As part of the city’s overall budget presentation, its capital improvement plan is also included. More than $16 million is long-term capital projects and activities have been identified, planned and projected by city officials. They included a joint education center and a police and fire training facility, both being paid for by a one-cent sales tax that also funded the city’s aquatic park, Splash Zone, which just completed its second season.
The city’s $5 million portion of the funding necessary for the$14.4 million joint education center—a community college facility to be used by both the military and civilians—has been met and the military funding portion has approved by the House and Senate. It is currently in the Appropriation Committee.

The police and fire training facility, which carries about a $3 million price tag, is in the planning stages. Enough of the tax should be collected by April 2007 to fund the project, which officials describe as a state-of-the-art training facility for use by the city’s police and fire departments as well as those from neighboring committees.

Other capital improvement plans listed in the budget report include:
•Slightly more than $300,000 for commercial and industrial development. Funding comes from sales of the old Franklin electric property, which was donated, to the city for $1 for the express purpose of using the profits for commercial and industrial development.

•Plans for a fifth fire station, one on the west side of town, probably on Main Street, east of Bayou Meto, will cost $500,000.

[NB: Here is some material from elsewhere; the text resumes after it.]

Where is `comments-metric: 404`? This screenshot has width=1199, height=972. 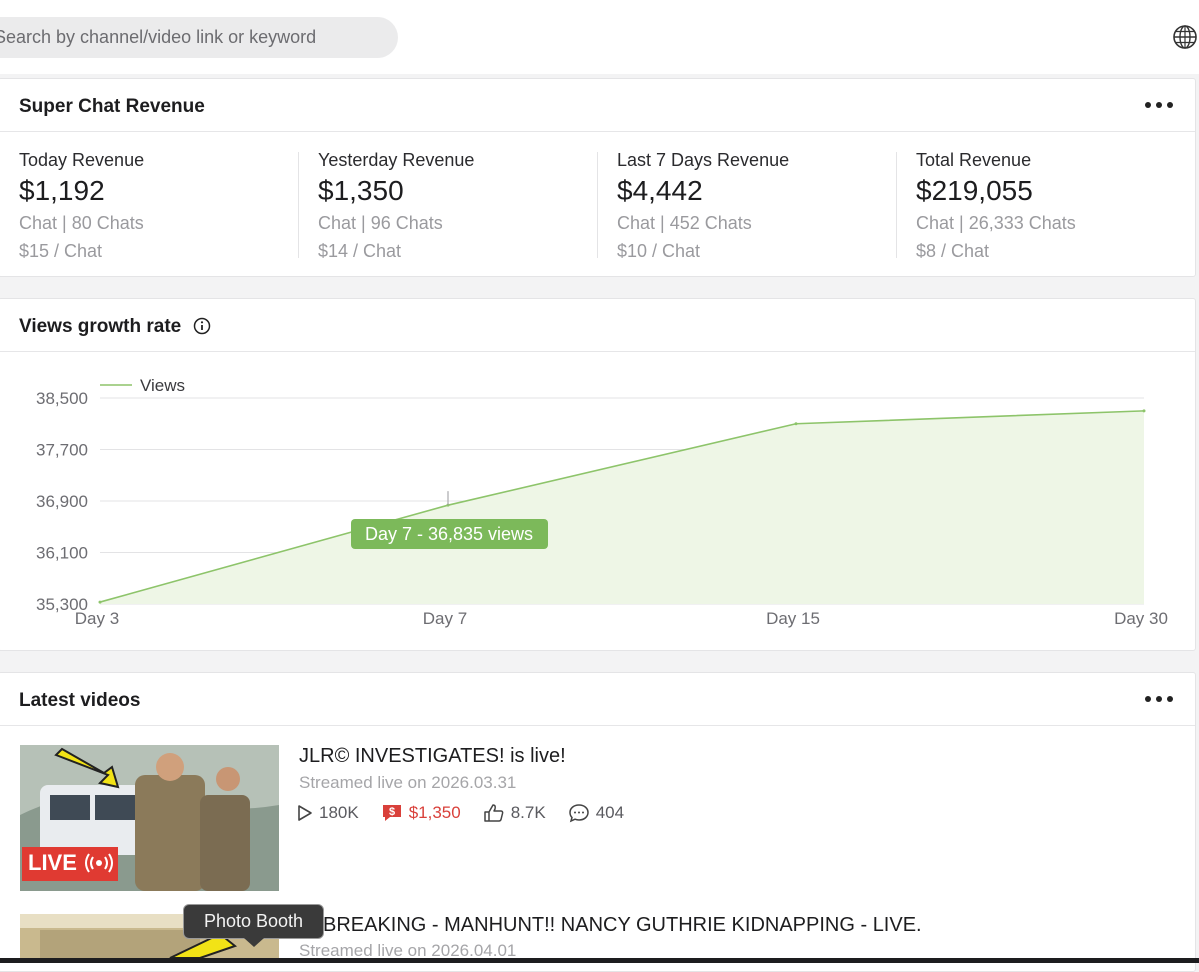 comments-metric: 404 is located at coordinates (596, 813).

• Expansion of Fire Station No. 3, on John Harden, built in 1978 to house two firefighters, the code at that time. But current staffing standards require three firefighters on duty at all times. At 600-square feet, the station has reached its capacity, according to fire Chief John Vanderhoof. The planned expansion will cost $200,000.

•The city also plans to spend $150,000 to build a pavilion on the land that will house the city’s new $2.5 million library. City officials feel the area is the right spot to build a central community pavilion.

•The city will also spend another $100,000 turning an alleyway behind the new library into a proper roadway with curbs and gutters to allow better access to the new library.

•Once the library is built, the city plans to spend $250,000 to spruce up Main Street with trees, shrubs and sidewalks, mainly from Second Street to Dupree.

•The city plans to widen Graham Road from Loop to Oak Street at a cost of $1 million.

•Plans are also on tap to widen west Main Street to four lanes from Redmond Road to Harris Road at a cost to the city of $1.5 million.

•A proposed traffic light at Main Street and Harris Road would cost $75,000.

•Two major drainage projects are also on the blocks. A $100,000 project to aid in drainage control from Braden to Hill streets, and a $20,000 to help prevent continual flooding of five properties in the Fox Glen area.